:: EXERCISE DIRECTIONS ::
The full listing below should be printed word for word.

─── EXERCISE INPUT ───

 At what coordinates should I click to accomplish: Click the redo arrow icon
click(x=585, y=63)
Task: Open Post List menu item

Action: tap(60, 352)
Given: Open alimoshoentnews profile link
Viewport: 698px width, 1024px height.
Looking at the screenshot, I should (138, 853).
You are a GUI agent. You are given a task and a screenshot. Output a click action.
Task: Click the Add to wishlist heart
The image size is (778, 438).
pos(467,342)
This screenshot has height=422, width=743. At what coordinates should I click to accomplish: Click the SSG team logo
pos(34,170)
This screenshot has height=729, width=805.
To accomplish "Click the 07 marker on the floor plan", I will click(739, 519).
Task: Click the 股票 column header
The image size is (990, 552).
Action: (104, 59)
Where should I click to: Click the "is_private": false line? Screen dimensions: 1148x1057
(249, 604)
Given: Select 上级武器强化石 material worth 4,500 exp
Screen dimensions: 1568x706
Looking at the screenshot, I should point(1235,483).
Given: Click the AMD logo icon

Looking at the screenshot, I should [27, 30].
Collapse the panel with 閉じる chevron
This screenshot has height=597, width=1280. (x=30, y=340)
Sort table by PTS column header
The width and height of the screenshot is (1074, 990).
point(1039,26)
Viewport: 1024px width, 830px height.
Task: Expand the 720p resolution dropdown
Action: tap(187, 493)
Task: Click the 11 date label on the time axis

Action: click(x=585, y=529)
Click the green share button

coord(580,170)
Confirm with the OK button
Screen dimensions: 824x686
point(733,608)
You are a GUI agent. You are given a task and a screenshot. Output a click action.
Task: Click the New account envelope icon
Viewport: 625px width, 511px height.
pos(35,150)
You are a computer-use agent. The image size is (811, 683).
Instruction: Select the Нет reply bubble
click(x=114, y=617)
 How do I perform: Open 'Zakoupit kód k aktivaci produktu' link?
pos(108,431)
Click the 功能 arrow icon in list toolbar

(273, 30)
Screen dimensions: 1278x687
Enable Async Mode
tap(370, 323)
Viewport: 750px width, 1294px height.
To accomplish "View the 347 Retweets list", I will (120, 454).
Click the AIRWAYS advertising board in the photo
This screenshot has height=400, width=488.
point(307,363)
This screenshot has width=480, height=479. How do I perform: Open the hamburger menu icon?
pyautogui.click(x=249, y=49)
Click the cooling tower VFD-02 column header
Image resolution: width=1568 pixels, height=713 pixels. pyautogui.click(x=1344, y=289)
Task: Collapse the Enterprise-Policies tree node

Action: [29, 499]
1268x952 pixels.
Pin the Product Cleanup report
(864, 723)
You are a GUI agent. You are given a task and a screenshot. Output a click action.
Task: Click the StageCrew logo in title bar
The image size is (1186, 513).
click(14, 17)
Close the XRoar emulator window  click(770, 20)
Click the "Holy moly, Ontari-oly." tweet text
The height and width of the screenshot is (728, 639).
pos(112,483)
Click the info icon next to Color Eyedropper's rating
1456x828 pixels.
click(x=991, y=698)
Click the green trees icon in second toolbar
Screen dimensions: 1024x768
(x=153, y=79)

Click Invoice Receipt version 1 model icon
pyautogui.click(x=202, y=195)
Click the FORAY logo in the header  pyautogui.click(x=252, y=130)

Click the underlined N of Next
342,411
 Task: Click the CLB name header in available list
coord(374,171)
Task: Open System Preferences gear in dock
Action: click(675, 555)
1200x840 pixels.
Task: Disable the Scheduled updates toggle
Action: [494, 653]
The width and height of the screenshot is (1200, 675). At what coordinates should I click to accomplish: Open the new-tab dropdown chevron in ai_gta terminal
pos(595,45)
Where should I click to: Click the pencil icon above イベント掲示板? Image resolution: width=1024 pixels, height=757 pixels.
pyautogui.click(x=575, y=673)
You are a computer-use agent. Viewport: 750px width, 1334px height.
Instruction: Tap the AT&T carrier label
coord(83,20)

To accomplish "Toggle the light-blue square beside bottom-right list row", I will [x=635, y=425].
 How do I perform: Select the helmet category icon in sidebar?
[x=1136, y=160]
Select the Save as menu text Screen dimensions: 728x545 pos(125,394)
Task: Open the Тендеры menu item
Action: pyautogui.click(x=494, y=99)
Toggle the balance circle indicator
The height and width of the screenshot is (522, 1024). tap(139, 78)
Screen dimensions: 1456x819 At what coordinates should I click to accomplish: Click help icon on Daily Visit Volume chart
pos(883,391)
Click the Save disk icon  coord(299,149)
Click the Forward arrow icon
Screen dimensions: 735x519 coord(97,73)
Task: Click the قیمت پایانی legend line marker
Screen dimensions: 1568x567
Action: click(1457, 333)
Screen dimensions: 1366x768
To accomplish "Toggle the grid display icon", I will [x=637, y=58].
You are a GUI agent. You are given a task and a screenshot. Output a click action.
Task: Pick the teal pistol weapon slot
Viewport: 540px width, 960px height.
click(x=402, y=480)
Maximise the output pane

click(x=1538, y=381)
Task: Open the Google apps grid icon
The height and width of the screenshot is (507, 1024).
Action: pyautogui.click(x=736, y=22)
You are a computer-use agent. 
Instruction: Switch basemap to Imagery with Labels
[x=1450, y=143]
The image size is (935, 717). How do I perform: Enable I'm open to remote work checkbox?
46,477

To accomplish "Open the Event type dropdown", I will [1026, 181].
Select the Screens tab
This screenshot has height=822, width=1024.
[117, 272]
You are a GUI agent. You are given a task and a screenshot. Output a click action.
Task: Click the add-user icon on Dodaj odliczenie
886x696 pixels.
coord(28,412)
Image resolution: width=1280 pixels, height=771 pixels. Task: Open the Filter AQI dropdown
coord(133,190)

───

:: SOLUTION TO THE EXERCISE ::
 At what coordinates should I click to accomplish: Click the redo arrow icon
click(x=585, y=63)
Task: Open Post List menu item

Action: tap(60, 352)
Given: Open alimoshoentnews profile link
Viewport: 698px width, 1024px height.
Looking at the screenshot, I should (138, 853).
You are a GUI agent. You are given a task and a screenshot. Output a click action.
Task: Click the Add to wishlist heart
The image size is (778, 438).
pos(467,342)
This screenshot has height=422, width=743. At what coordinates should I click to accomplish: Click the SSG team logo
pos(34,170)
This screenshot has height=729, width=805.
To accomplish "Click the 07 marker on the floor plan", I will click(739, 519).
Task: Click the 股票 column header
The image size is (990, 552).
Action: (104, 59)
Where should I click to: Click the "is_private": false line? Screen dimensions: 1148x1057
(249, 604)
Given: Select 上级武器强化石 material worth 4,500 exp
Screen dimensions: 1568x706
Looking at the screenshot, I should point(1235,483).
Given: Click the AMD logo icon

Looking at the screenshot, I should [27, 30].
Collapse the panel with 閉じる chevron
This screenshot has height=597, width=1280. (x=30, y=340)
Sort table by PTS column header
The width and height of the screenshot is (1074, 990).
point(1039,26)
Viewport: 1024px width, 830px height.
Task: Expand the 720p resolution dropdown
Action: tap(187, 493)
Task: Click the 11 date label on the time axis

Action: click(x=585, y=529)
Click the green share button

coord(580,170)
Confirm with the OK button
Screen dimensions: 824x686
point(733,608)
You are a GUI agent. You are given a task and a screenshot. Output a click action.
Task: Click the New account envelope icon
Viewport: 625px width, 511px height.
pos(35,150)
You are a computer-use agent. The image size is (811, 683).
Instruction: Select the Нет reply bubble
click(x=114, y=617)
 How do I perform: Open 'Zakoupit kód k aktivaci produktu' link?
pos(108,431)
Click the 功能 arrow icon in list toolbar

(273, 30)
Screen dimensions: 1278x687
Enable Async Mode
tap(370, 323)
Viewport: 750px width, 1294px height.
To accomplish "View the 347 Retweets list", I will (120, 454).
Click the AIRWAYS advertising board in the photo
This screenshot has height=400, width=488.
point(307,363)
This screenshot has width=480, height=479. How do I perform: Open the hamburger menu icon?
pyautogui.click(x=249, y=49)
Click the cooling tower VFD-02 column header
Image resolution: width=1568 pixels, height=713 pixels. pyautogui.click(x=1344, y=289)
Task: Collapse the Enterprise-Policies tree node

Action: [29, 499]
1268x952 pixels.
Pin the Product Cleanup report
(864, 723)
You are a GUI agent. You are given a task and a screenshot. Output a click action.
Task: Click the StageCrew logo in title bar
The image size is (1186, 513).
click(14, 17)
Close the XRoar emulator window  click(770, 20)
Click the "Holy moly, Ontari-oly." tweet text
The height and width of the screenshot is (728, 639).
pos(112,483)
Click the info icon next to Color Eyedropper's rating
1456x828 pixels.
click(x=991, y=698)
Click the green trees icon in second toolbar
Screen dimensions: 1024x768
(x=153, y=79)

Click Invoice Receipt version 1 model icon
pyautogui.click(x=202, y=195)
Click the FORAY logo in the header  pyautogui.click(x=252, y=130)

Click the underlined N of Next
342,411
 Task: Click the CLB name header in available list
coord(374,171)
Task: Open System Preferences gear in dock
Action: click(675, 555)
1200x840 pixels.
Task: Disable the Scheduled updates toggle
Action: [494, 653]
The width and height of the screenshot is (1200, 675). At what coordinates should I click to accomplish: Open the new-tab dropdown chevron in ai_gta terminal
pos(595,45)
Where should I click to: Click the pencil icon above イベント掲示板? Image resolution: width=1024 pixels, height=757 pixels.
pyautogui.click(x=575, y=673)
You are a computer-use agent. Viewport: 750px width, 1334px height.
Instruction: Tap the AT&T carrier label
coord(83,20)

To accomplish "Toggle the light-blue square beside bottom-right list row", I will [x=635, y=425].
 How do I perform: Select the helmet category icon in sidebar?
[x=1136, y=160]
Select the Save as menu text Screen dimensions: 728x545 pos(125,394)
Task: Open the Тендеры menu item
Action: pyautogui.click(x=494, y=99)
Toggle the balance circle indicator
The height and width of the screenshot is (522, 1024). tap(139, 78)
Screen dimensions: 1456x819 At what coordinates should I click to accomplish: Click help icon on Daily Visit Volume chart
pos(883,391)
Click the Save disk icon  coord(299,149)
Click the Forward arrow icon
Screen dimensions: 735x519 coord(97,73)
Task: Click the قیمت پایانی legend line marker
Screen dimensions: 1568x567
Action: click(1457, 333)
Screen dimensions: 1366x768
To accomplish "Toggle the grid display icon", I will [x=637, y=58].
You are a GUI agent. You are given a task and a screenshot. Output a click action.
Task: Pick the teal pistol weapon slot
Viewport: 540px width, 960px height.
click(x=402, y=480)
Maximise the output pane

click(x=1538, y=381)
Task: Open the Google apps grid icon
The height and width of the screenshot is (507, 1024).
Action: pyautogui.click(x=736, y=22)
You are a computer-use agent. 
Instruction: Switch basemap to Imagery with Labels
[x=1450, y=143]
The image size is (935, 717). How do I perform: Enable I'm open to remote work checkbox?
46,477

To accomplish "Open the Event type dropdown", I will [1026, 181].
Select the Screens tab
This screenshot has height=822, width=1024.
[117, 272]
You are a GUI agent. You are given a task and a screenshot. Output a click action.
Task: Click the add-user icon on Dodaj odliczenie
886x696 pixels.
coord(28,412)
Image resolution: width=1280 pixels, height=771 pixels. Task: Open the Filter AQI dropdown
coord(133,190)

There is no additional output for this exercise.